Abundances (top) and mean number of lines used (bottom) in function of species (element code at top, atomic number, and ionization state in Kurucz format at bottom where “0” is neutral and “1” is ionized) for Melotte 111 dwarfs showing all the analyzed stars (left) and after filtering outliers (right). All the abundance ratios are referenced to iron except iron itself, which is relative to hydrogen. Each color represents a star with an identification name shown in the legend.

4. Chemical tagging

4.1. Continuum normalization effects

As pointed out in the introduction, some of the chemical studies found in the literature are based on non-homogeneous compilations of abundances, obtained from different sources and by different methods (e.g., equivalent width/synthetic spectra) and ingredients (e.g., atomic data, model atmospheres). This inhomogeneity implies systematic uncertainties that can mislead our scientific conclusions.

To illustrate the impact of those changes on the metallicity, we repeated our full analysis changing only one parameter in the continuum normalization process (see Sect. 3.1). We decreased the median filter window from 0.10 to 0.01 nm, which raises the continuum placement.
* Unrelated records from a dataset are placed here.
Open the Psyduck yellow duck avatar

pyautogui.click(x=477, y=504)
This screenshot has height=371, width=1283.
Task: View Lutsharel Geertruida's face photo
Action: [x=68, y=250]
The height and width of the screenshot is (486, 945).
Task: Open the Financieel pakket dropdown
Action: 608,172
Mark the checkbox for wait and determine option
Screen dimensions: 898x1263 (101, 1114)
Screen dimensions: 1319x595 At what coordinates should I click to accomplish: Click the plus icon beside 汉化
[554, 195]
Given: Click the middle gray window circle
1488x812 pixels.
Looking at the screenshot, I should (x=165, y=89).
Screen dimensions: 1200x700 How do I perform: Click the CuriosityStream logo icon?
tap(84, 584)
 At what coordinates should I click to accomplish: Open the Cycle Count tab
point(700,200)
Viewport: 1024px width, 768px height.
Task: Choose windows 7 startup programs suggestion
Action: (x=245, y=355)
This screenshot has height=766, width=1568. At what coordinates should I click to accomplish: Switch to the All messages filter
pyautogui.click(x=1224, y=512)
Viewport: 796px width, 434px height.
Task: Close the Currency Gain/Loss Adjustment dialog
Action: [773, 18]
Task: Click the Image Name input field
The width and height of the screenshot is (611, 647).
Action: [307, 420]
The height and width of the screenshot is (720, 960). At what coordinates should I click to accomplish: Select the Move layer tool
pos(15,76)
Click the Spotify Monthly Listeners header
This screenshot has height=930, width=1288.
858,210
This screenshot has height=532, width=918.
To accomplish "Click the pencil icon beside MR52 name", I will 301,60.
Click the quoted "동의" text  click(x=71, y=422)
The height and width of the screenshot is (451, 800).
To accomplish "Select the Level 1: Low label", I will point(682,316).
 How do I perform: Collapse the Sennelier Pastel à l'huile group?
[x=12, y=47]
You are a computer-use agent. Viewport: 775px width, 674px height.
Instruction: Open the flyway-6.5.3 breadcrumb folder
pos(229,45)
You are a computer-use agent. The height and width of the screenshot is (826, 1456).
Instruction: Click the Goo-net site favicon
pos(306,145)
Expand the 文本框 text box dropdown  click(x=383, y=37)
We used the iron abundance [Fe/H] as a pertinent tracer of the metallicity, and we compared the values obtained from both slightly different normalization procedures. A small change in the normalization criteria produces a systematic average difference of −0.07 ± 0.04 dex.

When we compared both results (median filter window of 0.10 and 0.01 nm) with open cluster metallicities found in the literature, we obtained the average differences of −0.07 ± 0.07 dex and 0.01 ± 0.08 dex, respectively (details in Table 2). The large dispersion confirms the inadequacy of mixing chemical abundances from different literature sources to draw solid scientific conclusions.

Table 2

Iron abundances from neutral lines when using two slightly different normalization processes, and comparison to literature metallicities.

For the rest of the abundances, we chose to work in terms of [X/Fe]5 since this way we can partially cancel out the effect of different continuum placements.

4.2. Abundance and astrophysical parameter correlations

Previous works have already detected trends in chemical abundances with effective temperature and surface gravity for metal poor globular clusters, measuring iron abundances smaller in the turnoff stars than in the red giants on the order of the order of 30% or 0.13 dex (Korn et al. 2007; Lind et al. 2008; Nordlander et al. 2012; Gruyters et al. 2013).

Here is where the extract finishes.